EXTRAIT >>

----

Journal d'un confinement,  Où cours-je ?

Semaine 6. Culpabilité

Normalité et routine

Cette sixième semaine de confinement (du 20 au 26 avril 2020) est passée à une allure folle. Vendredi soir, quand nous nous sommes posés pour la pizza maison hebdomadaire, (oui chez nous, lundi ce n’est pas raviolis, mais vendredi c’est pizza maison !) J’ai eu du mal à me dire qu’il nous restait plus que deux semaines avant le déconfinement “officiel” !

C’était la “rentrée” de l’école à la maison. On commence à être sacrément rodés et à part un peu de flottement le lundi matin, dès le mardi, les devoirs de Gaspard étaient terminés à 11h. Et Camille a trouvé également son rythme de croisière, à moins que ce soit les profs qui donnent moins de boulot. Je n’arrive pas bien à identifier ce qui fait que j’ai l’impression qu’elle bosse moins ! En tout cas, à part quelques râleries de Gaspard, tout cela me paraît beaucoup plus facile à gérer. Sans doute parce que nous nous y habituons tranquillement, que ce n’est plus du domaine de l’inconfortable.

Cela n’empêche que je trouve les journées très répétitives tout de même et que j’ai du mal à trouver le sommeil le soir, car je suis bien moins fatiguée que d’habitude, tout en étant depuis plusieurs semaines dans une sorte de léthargie et ralentissement chronique mais tellement bon. Je m’endors de plus en plus tard, faute de ressentir le besoin de sommeil et pour retarder cet instant de l’endormissement où je me dit “demain c’est rebelotte”… Je ne sais pas trop ce que va donner la reprise, mais j’ai le sentiment que reprendre un rythme de travail “normal” – même si ce ne sera sans doute pas pour tout de suite, va être sans doute demander une nouvelle grosse période d’adaptation.

----

ENTRÉES >>
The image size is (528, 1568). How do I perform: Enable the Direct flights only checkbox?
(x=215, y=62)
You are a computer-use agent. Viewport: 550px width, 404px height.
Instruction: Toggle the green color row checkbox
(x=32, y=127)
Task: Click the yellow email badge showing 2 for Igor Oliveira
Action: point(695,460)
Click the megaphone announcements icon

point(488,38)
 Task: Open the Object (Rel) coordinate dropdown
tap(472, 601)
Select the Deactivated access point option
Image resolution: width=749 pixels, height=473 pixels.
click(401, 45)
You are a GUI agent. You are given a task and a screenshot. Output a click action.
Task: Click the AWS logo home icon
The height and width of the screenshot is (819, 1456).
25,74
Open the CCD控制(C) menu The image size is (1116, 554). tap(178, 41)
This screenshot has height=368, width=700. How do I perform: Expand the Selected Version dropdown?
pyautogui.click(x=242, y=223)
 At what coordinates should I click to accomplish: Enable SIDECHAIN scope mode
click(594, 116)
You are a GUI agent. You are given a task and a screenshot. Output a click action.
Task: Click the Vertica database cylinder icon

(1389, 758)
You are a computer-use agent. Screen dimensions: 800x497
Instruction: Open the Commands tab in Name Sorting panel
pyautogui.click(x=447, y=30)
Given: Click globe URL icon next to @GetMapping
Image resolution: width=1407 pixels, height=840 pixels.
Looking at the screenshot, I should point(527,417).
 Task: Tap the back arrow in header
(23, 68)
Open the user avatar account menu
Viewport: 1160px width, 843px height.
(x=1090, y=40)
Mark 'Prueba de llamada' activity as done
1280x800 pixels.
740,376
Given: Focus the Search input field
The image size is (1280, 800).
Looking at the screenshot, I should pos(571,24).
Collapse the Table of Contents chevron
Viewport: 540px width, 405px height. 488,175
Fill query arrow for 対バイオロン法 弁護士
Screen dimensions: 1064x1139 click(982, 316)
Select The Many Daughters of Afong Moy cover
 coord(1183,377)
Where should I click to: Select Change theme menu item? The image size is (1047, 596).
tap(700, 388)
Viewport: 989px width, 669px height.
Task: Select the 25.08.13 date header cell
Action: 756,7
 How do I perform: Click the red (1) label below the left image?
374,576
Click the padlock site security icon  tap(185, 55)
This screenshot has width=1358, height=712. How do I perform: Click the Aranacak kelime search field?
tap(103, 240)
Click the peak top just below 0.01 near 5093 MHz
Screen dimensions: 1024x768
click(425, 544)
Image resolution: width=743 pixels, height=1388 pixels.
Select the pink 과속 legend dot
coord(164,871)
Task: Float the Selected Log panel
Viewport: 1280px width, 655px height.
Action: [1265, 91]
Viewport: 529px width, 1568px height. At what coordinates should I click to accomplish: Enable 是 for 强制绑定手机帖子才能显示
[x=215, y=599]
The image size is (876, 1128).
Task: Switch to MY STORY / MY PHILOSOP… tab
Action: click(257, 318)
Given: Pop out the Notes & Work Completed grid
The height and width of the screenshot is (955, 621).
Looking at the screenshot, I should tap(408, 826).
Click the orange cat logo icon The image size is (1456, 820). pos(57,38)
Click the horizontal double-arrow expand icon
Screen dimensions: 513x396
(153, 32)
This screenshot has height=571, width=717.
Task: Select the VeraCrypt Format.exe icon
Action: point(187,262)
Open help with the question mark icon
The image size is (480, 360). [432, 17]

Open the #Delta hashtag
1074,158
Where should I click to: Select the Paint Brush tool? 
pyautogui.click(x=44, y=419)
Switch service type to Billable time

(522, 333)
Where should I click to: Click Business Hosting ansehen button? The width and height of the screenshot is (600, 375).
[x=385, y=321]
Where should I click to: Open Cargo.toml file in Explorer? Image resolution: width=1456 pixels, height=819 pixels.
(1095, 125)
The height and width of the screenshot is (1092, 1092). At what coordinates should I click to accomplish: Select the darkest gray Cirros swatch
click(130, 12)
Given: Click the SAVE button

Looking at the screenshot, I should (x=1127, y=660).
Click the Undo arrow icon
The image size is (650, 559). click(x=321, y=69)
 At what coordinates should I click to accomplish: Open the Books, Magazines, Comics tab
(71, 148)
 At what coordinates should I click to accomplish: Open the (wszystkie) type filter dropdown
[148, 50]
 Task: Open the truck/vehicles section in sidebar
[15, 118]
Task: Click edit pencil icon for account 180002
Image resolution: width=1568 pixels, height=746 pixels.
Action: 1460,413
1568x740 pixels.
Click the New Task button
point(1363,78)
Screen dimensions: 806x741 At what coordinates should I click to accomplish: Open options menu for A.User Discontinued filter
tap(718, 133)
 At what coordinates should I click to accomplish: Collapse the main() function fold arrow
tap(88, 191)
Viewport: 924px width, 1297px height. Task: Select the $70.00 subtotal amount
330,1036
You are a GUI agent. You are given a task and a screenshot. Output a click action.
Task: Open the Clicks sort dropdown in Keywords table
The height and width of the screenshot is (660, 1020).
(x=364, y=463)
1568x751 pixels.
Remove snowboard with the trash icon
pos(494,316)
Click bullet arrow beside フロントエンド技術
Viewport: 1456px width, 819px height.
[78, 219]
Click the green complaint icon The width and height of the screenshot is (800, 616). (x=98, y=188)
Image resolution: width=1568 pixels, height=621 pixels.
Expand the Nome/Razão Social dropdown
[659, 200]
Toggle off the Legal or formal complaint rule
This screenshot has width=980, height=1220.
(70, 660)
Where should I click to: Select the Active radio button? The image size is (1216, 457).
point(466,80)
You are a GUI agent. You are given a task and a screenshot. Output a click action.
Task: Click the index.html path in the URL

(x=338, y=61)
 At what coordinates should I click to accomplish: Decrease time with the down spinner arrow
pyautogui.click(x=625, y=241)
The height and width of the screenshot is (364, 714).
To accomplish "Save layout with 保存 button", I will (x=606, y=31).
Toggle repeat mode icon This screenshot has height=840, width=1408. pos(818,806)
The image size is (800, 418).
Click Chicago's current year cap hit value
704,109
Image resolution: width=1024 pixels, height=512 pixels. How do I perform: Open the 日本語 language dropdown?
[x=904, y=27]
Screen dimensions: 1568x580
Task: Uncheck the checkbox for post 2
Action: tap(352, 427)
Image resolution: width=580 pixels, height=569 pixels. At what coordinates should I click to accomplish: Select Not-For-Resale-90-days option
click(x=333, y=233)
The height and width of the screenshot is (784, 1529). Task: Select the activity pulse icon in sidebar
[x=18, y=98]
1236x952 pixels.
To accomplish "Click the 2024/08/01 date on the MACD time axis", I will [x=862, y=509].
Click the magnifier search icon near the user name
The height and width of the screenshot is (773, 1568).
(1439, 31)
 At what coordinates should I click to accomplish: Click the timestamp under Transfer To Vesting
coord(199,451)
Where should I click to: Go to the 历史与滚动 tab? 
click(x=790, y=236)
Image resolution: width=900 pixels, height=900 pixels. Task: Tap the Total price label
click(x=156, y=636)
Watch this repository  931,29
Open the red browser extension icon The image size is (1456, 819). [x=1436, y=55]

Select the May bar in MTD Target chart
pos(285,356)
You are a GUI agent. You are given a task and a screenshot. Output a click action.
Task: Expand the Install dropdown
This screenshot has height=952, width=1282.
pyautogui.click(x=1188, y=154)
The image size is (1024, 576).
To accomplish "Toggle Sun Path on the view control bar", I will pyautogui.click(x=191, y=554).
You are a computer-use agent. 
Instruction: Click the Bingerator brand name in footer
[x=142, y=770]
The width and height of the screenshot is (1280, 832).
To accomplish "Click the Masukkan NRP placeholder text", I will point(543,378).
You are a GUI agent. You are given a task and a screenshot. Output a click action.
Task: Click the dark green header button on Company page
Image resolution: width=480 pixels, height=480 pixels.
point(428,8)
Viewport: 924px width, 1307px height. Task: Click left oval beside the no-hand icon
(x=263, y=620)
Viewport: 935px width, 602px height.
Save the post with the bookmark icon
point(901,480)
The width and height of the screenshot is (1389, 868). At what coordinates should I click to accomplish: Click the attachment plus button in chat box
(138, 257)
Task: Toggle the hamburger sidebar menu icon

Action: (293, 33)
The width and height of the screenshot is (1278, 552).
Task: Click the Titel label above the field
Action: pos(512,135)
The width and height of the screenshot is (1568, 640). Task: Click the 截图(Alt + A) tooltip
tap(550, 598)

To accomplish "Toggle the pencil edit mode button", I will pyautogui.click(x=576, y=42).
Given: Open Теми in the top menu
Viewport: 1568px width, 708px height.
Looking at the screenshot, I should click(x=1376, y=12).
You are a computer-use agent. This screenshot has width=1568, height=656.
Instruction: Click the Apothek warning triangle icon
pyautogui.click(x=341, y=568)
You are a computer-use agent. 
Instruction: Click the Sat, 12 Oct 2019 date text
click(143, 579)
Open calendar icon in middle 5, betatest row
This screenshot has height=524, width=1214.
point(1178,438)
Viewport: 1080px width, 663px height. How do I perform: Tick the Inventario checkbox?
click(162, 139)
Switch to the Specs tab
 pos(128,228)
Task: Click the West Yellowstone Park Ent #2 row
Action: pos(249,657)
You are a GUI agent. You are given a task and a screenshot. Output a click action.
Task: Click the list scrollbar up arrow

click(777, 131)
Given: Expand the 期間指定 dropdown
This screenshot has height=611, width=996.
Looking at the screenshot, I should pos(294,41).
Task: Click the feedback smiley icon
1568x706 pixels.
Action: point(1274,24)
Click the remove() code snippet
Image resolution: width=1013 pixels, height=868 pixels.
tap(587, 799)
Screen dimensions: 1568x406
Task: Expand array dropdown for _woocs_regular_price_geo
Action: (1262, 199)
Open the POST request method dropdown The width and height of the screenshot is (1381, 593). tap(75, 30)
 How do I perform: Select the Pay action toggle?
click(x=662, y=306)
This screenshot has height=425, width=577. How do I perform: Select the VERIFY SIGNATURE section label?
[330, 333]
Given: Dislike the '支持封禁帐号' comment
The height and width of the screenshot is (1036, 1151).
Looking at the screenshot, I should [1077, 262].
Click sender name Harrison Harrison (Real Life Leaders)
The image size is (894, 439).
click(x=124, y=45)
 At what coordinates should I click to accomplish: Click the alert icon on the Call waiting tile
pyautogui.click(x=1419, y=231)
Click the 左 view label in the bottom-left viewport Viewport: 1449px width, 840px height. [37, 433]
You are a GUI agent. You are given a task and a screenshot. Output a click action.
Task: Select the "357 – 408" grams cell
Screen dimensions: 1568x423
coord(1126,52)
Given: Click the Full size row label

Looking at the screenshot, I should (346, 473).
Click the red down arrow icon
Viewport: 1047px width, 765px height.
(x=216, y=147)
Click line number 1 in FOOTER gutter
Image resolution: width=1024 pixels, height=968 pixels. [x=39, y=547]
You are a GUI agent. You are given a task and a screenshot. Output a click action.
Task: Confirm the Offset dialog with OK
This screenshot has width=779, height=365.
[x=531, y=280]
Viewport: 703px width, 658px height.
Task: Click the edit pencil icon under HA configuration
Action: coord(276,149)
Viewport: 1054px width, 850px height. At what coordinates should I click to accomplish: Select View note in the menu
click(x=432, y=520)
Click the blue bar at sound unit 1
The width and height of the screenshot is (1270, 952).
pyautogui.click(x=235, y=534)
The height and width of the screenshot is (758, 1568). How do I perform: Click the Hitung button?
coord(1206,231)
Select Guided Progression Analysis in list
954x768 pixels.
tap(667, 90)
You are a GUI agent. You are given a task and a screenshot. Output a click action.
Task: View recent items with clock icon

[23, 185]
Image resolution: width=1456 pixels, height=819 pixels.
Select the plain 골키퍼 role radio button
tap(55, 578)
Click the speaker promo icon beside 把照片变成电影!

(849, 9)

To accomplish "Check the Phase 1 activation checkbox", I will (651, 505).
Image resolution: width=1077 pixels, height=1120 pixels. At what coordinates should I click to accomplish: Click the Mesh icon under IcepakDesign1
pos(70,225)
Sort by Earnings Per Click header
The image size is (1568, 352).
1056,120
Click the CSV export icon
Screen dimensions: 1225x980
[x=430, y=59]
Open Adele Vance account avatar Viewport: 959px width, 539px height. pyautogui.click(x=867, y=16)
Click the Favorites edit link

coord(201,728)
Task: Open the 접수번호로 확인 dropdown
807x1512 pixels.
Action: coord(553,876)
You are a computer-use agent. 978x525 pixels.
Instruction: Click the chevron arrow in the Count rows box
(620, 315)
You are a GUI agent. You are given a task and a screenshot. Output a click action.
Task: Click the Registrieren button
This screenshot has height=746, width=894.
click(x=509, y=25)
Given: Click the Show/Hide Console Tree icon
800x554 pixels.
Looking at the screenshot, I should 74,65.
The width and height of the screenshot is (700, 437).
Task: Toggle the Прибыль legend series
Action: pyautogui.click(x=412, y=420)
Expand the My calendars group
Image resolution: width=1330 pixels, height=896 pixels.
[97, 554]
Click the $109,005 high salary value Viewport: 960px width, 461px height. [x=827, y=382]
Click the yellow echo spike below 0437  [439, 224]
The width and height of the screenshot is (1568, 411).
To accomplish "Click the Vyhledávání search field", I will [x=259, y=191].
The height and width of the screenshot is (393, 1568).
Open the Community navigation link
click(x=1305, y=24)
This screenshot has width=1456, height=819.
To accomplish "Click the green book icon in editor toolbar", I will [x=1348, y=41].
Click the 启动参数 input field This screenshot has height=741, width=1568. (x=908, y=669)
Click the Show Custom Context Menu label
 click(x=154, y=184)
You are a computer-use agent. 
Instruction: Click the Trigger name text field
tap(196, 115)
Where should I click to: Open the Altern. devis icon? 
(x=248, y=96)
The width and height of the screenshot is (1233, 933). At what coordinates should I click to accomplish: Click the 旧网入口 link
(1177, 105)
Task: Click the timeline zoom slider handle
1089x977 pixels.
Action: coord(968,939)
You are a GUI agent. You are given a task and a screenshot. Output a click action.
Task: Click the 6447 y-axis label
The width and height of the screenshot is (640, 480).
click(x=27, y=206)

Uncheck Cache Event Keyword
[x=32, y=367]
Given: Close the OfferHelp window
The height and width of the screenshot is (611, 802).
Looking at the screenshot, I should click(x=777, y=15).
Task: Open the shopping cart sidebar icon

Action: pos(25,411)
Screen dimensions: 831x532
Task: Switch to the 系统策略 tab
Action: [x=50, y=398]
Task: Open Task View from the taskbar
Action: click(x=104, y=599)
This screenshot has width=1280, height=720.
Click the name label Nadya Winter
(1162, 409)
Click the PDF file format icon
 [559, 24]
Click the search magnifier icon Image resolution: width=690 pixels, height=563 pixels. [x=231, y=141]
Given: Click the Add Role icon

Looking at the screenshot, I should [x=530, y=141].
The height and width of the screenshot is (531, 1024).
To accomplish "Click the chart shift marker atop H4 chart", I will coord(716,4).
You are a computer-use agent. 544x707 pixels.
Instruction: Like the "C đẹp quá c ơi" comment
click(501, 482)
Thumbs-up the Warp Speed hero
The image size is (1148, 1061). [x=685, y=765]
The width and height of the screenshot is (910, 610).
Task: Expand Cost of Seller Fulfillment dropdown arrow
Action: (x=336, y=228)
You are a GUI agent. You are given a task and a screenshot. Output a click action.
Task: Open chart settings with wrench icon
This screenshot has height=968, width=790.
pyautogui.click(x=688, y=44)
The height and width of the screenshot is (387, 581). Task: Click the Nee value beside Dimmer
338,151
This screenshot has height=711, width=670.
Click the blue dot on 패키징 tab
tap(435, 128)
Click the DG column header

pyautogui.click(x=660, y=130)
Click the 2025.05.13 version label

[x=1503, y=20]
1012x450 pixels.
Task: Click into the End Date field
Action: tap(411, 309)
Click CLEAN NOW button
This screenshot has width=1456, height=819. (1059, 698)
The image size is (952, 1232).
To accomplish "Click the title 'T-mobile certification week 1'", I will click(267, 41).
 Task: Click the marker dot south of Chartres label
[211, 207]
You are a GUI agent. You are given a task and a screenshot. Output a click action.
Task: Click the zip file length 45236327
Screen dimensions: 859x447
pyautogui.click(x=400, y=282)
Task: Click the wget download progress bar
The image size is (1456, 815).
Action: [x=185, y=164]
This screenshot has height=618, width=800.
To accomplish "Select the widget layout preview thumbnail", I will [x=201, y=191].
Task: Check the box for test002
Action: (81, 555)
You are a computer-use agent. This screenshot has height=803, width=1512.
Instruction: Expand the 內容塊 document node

----

TRAVAIL À FAIRE >>
• 1. Les affirmations suivantes concordent-elles avec le journal de confinement ? (a) Chez cette famille, la pizza maison revient chaque vendredi. (b) Dès le mardi, Gaspard avait fini ses devoirs à 11h. (c) L'endormissement survient de plus en plus tôt. Répondez par oui ou non à chacune, en citant les mots décisifs du texte.
• 2. Pouvez-vous poursuivre le journal de confinement à partir de sa dernière phrase ?

RÉPONSES AUX EXERCICES >>
• 1.
(a) Oui : « vendredi c’est pizza maison ».
(b) Oui : « dès le mardi, les devoirs de Gaspard étaient terminés à 11h ».
(c) Non : « Je m’endors de plus en plus tard ».

• 2.
Culpabilité

Cette semaine j’ai été envahie très régulièrement de culpabilité. Face au besoin de masque, à tous les besoins qui s’expriment dans la société : distribution alimentaire, solidarité avec les soignants, élan de solidarité qui s’initient un peu partout, soutien aux copains entrepreneurs qui veulent qu’on “like” leur page et celles de leurs propres amis pour les “rassurer” un peu face à l’angoisse grandissante sur le devenir de leur entreprise. Face à la dizaine de notifications que j’ai reçues pour aimer telle ou telle page, je me suis particulièrement sentie coupable de ne rien liker ou presque ou de n’avoir rejoint encore aucune cause, aucun mouvement, pire je n’avais pas particulièrement envie d’aimer les pages qu’on me demandait de soutenir. Au fond de mon esprit se bousculaient des idées confuses du genre : “pourquoi soutenir des pages, artisans que je ne connais ni d’Eve, ni d’Adam, et que je n’irais même pas voir en vrai pour leur acheter un service, un produit après le confinement”, voire même “pourquoi soutenir tel ou tel commerce puisque le produit qu’il propose, le service n’est pas “essentiel” à mes yeux”… Je n’arrivais pas bien à mettre des mots sur mon malaise. Sans identifier pourquoi ce sentiment de rejet ou de manque d’envie. Et puis plusieurs copines, dont celle qui m’a inspirée le titre de ce blog, ont mis des mots sur mon malaise. Cela ne faisait pas sens pour moi. CQFD. Le débat est clôt. Ne m’envoyez donc pas de demande pour aimer telle ou telle page. Si cela ne fait pas sens pour moi, je ne likerais pas. Même si j’apprécie humainement la personne qui est derrière cette demande ou cette page !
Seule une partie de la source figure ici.